Cassava is one of the starchiest foods on the planet. The root is roughly 80% carbohydrates on a dry-weight basis, and the vast majority of those carbohydrates are starch. It’s the third-largest source of dietary carbohydrates in the tropics, feeding hundreds of millions of people, and it’s also the source of tapioca starch, one of the most widely used commercial starches in food manufacturing and industry.
How Much Starch Cassava Actually Contains
When you dry cassava root and analyze what’s left, about 82% of that dry matter is carbohydrate (listed in nutrition research as “nitrogen-free extracts,” which is mostly starch and simple sugars). The protein content is minimal, around 2.6%, and fat is negligible. Raw cassava also contains a significant amount of resistant starch, roughly 75% of its total starch, though cooking breaks much of that down into a digestible form.
What makes cassava starch different from corn or potato starch is its molecular makeup.

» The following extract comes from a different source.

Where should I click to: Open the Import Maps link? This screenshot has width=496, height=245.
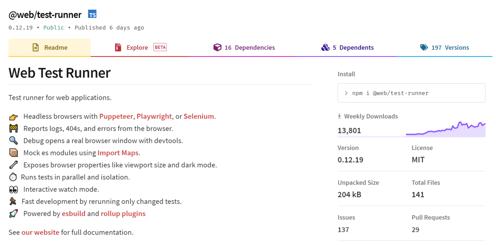(x=118, y=153)
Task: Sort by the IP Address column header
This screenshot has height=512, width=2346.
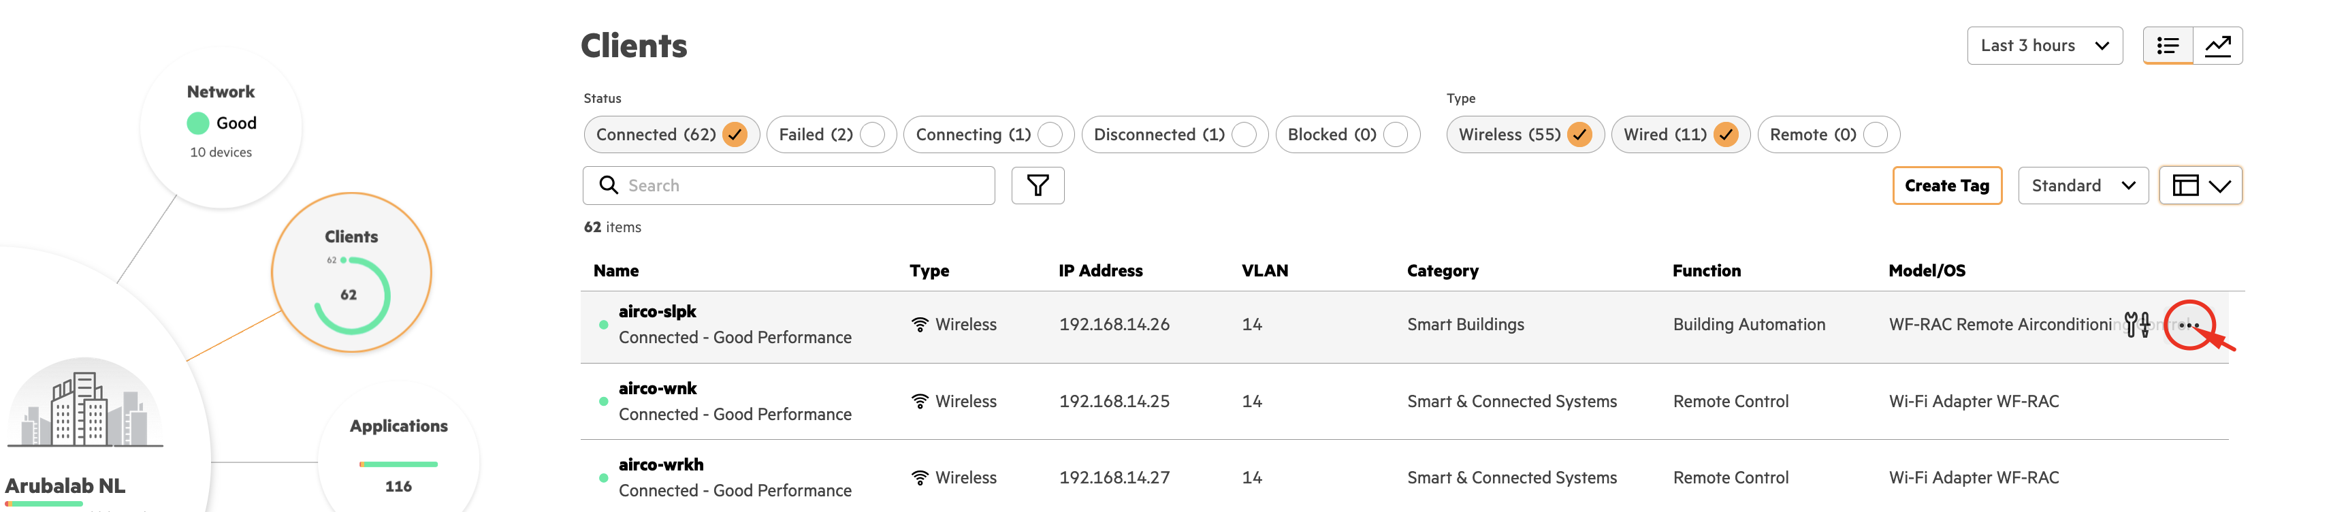Action: tap(1100, 271)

Starch is built from two types of molecules: amylose (straight chains) and amylopectin (branched chains). Cassava starch is unusually high in amylopectin, typically 83% to 97%, with only 2.5% to 17% amylose. Corn starch, by comparison, runs closer to 56% amylopectin and 44% amylose. This ratio matters because amylopectin-heavy starches tend to produce smoother, more translucent gels and have a softer, stickier texture when cooked.

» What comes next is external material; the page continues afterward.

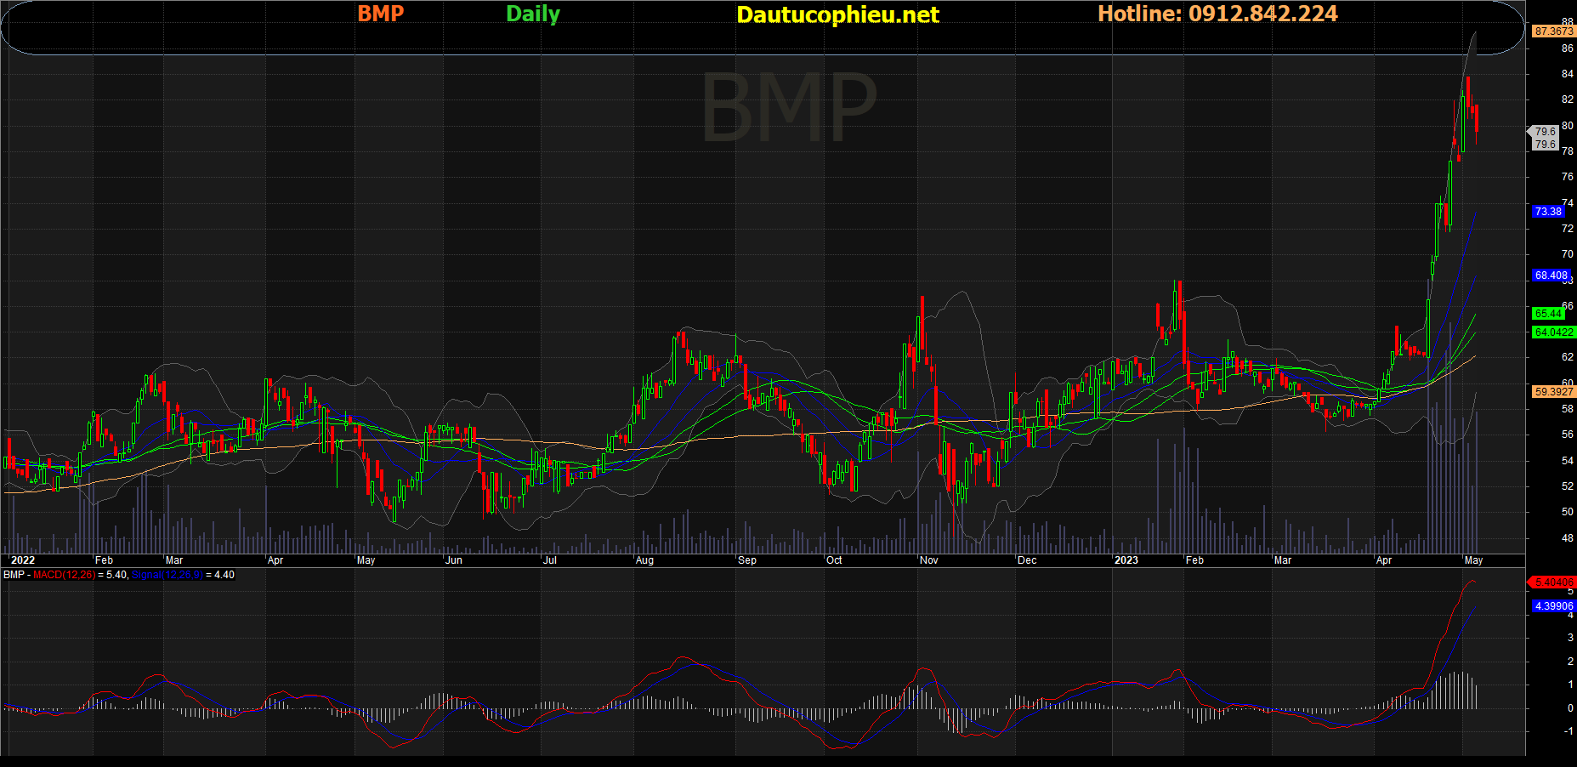Click the 2023 year marker on timeline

Cassava Starch vs. Tapioca Starch
People often use “cassava starch” and “tapioca starch” interchangeably, and in most grocery store contexts, they’re the same product. Both refer to the pure starch extracted from cassava root. The extraction process involves peeling and grating the roots, washing the pulp to separate the starch granules from the fiber, then allowing the starch to settle out of the water in sedimentation tanks. The dried result is a fine white powder with virtually no fiber, protein, or fat.
Cassava flour is a different product. It’s made by drying and grinding the whole root, so it retains some fiber and has a slightly different texture and cooking behavior. If a recipe calls for tapioca starch specifically, cassava flour is not a direct substitute.

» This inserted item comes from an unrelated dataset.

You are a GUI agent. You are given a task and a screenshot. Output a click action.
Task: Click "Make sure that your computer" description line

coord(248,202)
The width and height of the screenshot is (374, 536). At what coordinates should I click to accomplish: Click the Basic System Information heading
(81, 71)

Why Cassava Starch Behaves Differently in Cooking
Cassava starch gelatinizes at a lower temperature than many other starches, with onset temperatures as low as 56°C (133°F) and peak gelatinization between 62°C and 71°C (144°F to 160°F). That means it thickens sauces and fillings faster. It also has higher water-binding capacity and viscosity than corn starch, which gives it a stretchy, chewy quality. This is why tapioca starch is the base for boba tea pearls, Brazilian cheese bread (pão de queijo), and many gluten-free baked goods that need elasticity without wheat.
The high amylopectin content also means cassava starch produces a clearer, more glossy gel compared to the slightly opaque paste you get from corn starch. That makes it popular for fruit pie fillings, glazes, and any dish where visual clarity matters.
Glycemic Impact of Cassava
Because cassava is so starch-dense, it raises blood sugar relatively quickly. Boiled cassava has a glycemic index of about 74, which falls in the high range. For comparison, boiled sweet potatoes come in around 65. Both are high enough that people managing blood sugar should treat cassava as they would white bread or white rice: portion size matters.
Cooking and then cooling cassava does increase its resistant starch content slightly. In one study, refrigerating steamed cassava starch for 48 hours raised resistant starch from about 6 g per 100 g to around 6.2 g per 100 g. That’s a modest increase, not enough to meaningfully blunt the glycemic response for most people. The cooling trick works better with rice and potatoes than it does with cassava.
Safety and Processing
Raw cassava contains cyanogenic glycosides, compounds that release cyanide when the plant cells are broken open. This is why you should never eat cassava raw. Cooking alone (boiling, steaming, baking, or frying) removes only 10% to 75% of these compounds, which isn’t reliable enough to be safe on its own.
The most effective methods combine mechanical processing with time. Soaking cassava roots for six days, then grating and fermenting the mash for four days removes 98% of cyanogenic glycosides. A simpler approach: peel and grind the root into flour, mix it with water (1 part flour to 1.25 parts water by weight), spread the mixture in a thin layer no more than 1 cm thick, and let it sit for five hours at room temperature. The thin layer allows the cyanide gas to escape.
Commercially produced tapioca starch and cassava flour have already been processed to safe levels. The concern applies mainly to people preparing fresh cassava root at home, particularly bitter varieties, which contain higher concentrations of these compounds.
Industrial Uses Beyond Food
Cassava starch isn’t just a kitchen ingredient. Its combination of low gelatinization temperature, high viscosity, and strong shear resistance makes it useful across a surprising range of industries. It’s used in paper manufacturing as a binding and coating agent, in textile production for fabric sizing, in adhesives, in leather processing, and as a base material for pharmaceutical tablets. Cassava is also a growing feedstock for bioethanol production, particularly in Southeast Asia and sub-Saharan Africa, where it grows cheaply in poor soils that wouldn’t support corn or wheat.